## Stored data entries

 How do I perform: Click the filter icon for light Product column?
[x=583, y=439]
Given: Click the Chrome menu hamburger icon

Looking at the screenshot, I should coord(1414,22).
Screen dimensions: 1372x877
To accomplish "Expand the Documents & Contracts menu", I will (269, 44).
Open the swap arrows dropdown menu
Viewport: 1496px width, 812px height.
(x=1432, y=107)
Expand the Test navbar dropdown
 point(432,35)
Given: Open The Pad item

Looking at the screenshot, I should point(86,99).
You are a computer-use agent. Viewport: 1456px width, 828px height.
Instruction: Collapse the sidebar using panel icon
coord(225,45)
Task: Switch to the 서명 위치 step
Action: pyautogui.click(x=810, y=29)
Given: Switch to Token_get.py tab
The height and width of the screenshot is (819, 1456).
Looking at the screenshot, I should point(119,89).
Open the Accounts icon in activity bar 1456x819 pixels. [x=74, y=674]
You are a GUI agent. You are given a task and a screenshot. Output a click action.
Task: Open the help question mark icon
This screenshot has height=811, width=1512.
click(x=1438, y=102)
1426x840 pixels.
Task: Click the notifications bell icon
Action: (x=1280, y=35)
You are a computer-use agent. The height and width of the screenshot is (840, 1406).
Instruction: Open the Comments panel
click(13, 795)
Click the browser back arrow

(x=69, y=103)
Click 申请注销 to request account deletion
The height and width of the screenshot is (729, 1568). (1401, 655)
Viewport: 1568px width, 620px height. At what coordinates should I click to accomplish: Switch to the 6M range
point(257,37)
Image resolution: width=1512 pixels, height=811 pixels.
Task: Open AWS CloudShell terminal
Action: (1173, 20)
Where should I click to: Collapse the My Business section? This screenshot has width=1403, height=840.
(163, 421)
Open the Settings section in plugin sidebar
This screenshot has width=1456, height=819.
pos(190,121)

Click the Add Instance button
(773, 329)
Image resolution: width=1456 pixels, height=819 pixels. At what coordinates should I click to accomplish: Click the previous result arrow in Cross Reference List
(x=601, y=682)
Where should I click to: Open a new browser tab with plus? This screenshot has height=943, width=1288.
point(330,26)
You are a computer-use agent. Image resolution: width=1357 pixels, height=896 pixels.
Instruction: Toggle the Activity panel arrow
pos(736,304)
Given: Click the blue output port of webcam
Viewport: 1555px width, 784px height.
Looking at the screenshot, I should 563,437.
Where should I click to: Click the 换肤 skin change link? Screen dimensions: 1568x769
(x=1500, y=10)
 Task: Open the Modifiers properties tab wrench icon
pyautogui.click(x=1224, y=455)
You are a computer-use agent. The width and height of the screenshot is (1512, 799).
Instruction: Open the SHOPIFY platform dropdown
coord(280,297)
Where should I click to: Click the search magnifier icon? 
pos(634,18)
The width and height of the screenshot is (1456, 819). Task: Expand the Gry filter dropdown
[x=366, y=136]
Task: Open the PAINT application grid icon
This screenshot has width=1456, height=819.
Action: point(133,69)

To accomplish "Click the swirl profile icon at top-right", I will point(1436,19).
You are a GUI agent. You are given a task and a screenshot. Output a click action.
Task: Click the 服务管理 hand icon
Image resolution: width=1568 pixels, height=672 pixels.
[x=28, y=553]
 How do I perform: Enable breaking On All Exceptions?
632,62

## How to complete this task
An exact copy of every line above, start to finish, is required.

## Answer space
 How do I perform: Click the filter icon for light Product column?
[x=583, y=439]
Given: Click the Chrome menu hamburger icon

Looking at the screenshot, I should coord(1414,22).
Screen dimensions: 1372x877
To accomplish "Expand the Documents & Contracts menu", I will (269, 44).
Open the swap arrows dropdown menu
Viewport: 1496px width, 812px height.
(x=1432, y=107)
Expand the Test navbar dropdown
 point(432,35)
Given: Open The Pad item

Looking at the screenshot, I should point(86,99).
You are a computer-use agent. Viewport: 1456px width, 828px height.
Instruction: Collapse the sidebar using panel icon
coord(225,45)
Task: Switch to the 서명 위치 step
Action: pyautogui.click(x=810, y=29)
Given: Switch to Token_get.py tab
The height and width of the screenshot is (819, 1456).
Looking at the screenshot, I should point(119,89).
Open the Accounts icon in activity bar 1456x819 pixels. [x=74, y=674]
You are a GUI agent. You are given a task and a screenshot. Output a click action.
Task: Open the help question mark icon
This screenshot has height=811, width=1512.
click(x=1438, y=102)
1426x840 pixels.
Task: Click the notifications bell icon
Action: (x=1280, y=35)
You are a computer-use agent. The height and width of the screenshot is (840, 1406).
Instruction: Open the Comments panel
click(13, 795)
Click the browser back arrow

(x=69, y=103)
Click 申请注销 to request account deletion
The height and width of the screenshot is (729, 1568). (1401, 655)
Viewport: 1568px width, 620px height. At what coordinates should I click to accomplish: Switch to the 6M range
point(257,37)
Image resolution: width=1512 pixels, height=811 pixels.
Task: Open AWS CloudShell terminal
Action: (1173, 20)
Where should I click to: Collapse the My Business section? This screenshot has width=1403, height=840.
(163, 421)
Open the Settings section in plugin sidebar
This screenshot has width=1456, height=819.
pos(190,121)

Click the Add Instance button
(773, 329)
Image resolution: width=1456 pixels, height=819 pixels. At what coordinates should I click to accomplish: Click the previous result arrow in Cross Reference List
(x=601, y=682)
Where should I click to: Open a new browser tab with plus? This screenshot has height=943, width=1288.
point(330,26)
You are a computer-use agent. Image resolution: width=1357 pixels, height=896 pixels.
Instruction: Toggle the Activity panel arrow
pos(736,304)
Given: Click the blue output port of webcam
Viewport: 1555px width, 784px height.
Looking at the screenshot, I should 563,437.
Where should I click to: Click the 换肤 skin change link? Screen dimensions: 1568x769
(x=1500, y=10)
 Task: Open the Modifiers properties tab wrench icon
pyautogui.click(x=1224, y=455)
You are a computer-use agent. The width and height of the screenshot is (1512, 799).
Instruction: Open the SHOPIFY platform dropdown
coord(280,297)
Where should I click to: Click the search magnifier icon? 
pos(634,18)
The width and height of the screenshot is (1456, 819). Task: Expand the Gry filter dropdown
[x=366, y=136]
Task: Open the PAINT application grid icon
This screenshot has width=1456, height=819.
Action: point(133,69)

To accomplish "Click the swirl profile icon at top-right", I will point(1436,19).
You are a GUI agent. You are given a task and a screenshot. Output a click action.
Task: Click the 服务管理 hand icon
Image resolution: width=1568 pixels, height=672 pixels.
[x=28, y=553]
 How do I perform: Enable breaking On All Exceptions?
632,62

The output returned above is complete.